I am crazy about the Fort Point area, but I am also concerned that the plethora of brand new office buildings is not helping the area’s vulnerability to a future Hurricane Sandy. It’s next to Boston Harbor and extremely exposed. Some builders are actually incorporating flood walls.

The Boston Globe had this story: “Boston’s effort to redevelop its waterfront is running into a major obstacle: Water. From downtown to East Boston to Dorchester, rising sea levels are posing an increasingly urgent threat to developers’ plans to build hundreds of homes, offices, stores, and parks along Boston Harbor, with many acknowledging the need to reinforce existing properties and redesign new ones in case of flooding from another Hurricane Sandy-like storm. …

“Several building owners are already preparing for the growing possibility of flood waters. At Fan Pier, developer Joseph Fallon has moved critical electrical systems higher in his buildings.

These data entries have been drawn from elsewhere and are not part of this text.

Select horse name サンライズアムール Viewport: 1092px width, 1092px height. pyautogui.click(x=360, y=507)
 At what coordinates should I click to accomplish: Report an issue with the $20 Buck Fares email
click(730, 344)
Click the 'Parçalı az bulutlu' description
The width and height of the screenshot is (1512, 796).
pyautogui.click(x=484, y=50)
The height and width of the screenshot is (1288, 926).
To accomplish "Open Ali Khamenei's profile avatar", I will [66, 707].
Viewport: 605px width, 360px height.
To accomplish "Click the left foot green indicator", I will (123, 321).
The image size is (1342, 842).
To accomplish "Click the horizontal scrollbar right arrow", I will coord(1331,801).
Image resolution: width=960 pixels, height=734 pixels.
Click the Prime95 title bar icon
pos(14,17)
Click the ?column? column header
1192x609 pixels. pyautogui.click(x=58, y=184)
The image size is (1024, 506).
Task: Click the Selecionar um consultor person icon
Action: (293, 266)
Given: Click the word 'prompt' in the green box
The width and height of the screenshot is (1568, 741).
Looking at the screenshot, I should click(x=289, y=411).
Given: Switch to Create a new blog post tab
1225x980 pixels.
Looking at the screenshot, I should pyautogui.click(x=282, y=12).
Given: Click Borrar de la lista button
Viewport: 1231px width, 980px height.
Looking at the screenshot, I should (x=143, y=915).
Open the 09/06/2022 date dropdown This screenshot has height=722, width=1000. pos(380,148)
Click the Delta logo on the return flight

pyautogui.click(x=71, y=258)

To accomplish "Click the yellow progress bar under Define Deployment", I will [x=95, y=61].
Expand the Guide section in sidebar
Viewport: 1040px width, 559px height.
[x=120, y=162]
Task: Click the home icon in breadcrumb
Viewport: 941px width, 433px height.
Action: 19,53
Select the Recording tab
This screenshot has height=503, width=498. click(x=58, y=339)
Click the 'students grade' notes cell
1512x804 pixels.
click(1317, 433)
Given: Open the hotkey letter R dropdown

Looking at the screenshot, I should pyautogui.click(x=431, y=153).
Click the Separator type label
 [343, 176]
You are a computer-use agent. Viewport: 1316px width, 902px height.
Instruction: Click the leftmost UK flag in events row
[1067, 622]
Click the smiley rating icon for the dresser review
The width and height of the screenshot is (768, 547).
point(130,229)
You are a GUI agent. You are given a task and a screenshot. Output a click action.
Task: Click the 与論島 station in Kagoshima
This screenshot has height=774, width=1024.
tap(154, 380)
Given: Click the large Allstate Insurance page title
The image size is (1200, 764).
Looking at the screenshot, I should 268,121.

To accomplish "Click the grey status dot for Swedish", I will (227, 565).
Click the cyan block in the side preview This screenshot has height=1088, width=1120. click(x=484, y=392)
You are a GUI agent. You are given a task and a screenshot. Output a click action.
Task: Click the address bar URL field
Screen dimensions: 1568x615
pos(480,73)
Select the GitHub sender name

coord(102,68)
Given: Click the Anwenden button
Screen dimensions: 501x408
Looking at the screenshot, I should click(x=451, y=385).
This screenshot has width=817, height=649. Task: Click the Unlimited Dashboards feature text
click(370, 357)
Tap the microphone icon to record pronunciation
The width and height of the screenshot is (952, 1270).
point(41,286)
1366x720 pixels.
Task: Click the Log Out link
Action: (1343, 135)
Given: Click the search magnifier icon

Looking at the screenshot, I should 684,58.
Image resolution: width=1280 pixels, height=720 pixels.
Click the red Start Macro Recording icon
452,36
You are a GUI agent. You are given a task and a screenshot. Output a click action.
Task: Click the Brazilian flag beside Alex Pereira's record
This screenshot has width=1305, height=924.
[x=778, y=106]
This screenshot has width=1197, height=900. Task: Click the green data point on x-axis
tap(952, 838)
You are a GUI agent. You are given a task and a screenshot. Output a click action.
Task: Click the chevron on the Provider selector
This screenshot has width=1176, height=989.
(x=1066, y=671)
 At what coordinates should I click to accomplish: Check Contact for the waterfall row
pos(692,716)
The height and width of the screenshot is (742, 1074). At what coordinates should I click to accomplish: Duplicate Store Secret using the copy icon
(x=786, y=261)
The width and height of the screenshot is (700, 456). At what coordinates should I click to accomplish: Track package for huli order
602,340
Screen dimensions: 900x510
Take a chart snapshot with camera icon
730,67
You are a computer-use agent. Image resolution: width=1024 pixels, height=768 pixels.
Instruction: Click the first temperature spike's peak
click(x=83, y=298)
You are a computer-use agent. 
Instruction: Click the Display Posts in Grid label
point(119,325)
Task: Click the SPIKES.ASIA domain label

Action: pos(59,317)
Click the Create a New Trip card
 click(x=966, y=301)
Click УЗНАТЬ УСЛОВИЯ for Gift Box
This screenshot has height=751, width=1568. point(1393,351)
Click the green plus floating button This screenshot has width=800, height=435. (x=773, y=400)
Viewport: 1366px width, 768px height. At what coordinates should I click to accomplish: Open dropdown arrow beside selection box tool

Nearby, developers of a residential tower at Pier 4 are proposing to use special flood barriers for lower entrances. And the newly built Spaulding Rehabilitation Hospital in Charlestown is surrounded by protective walls and landscaping buffers, and no patient programs are located on the ground floor.”

The entrance to the new UUA headquarters is up several stairs, so maybe the planners were cognizant of potential floods and hoping never to regret their loss of the hill.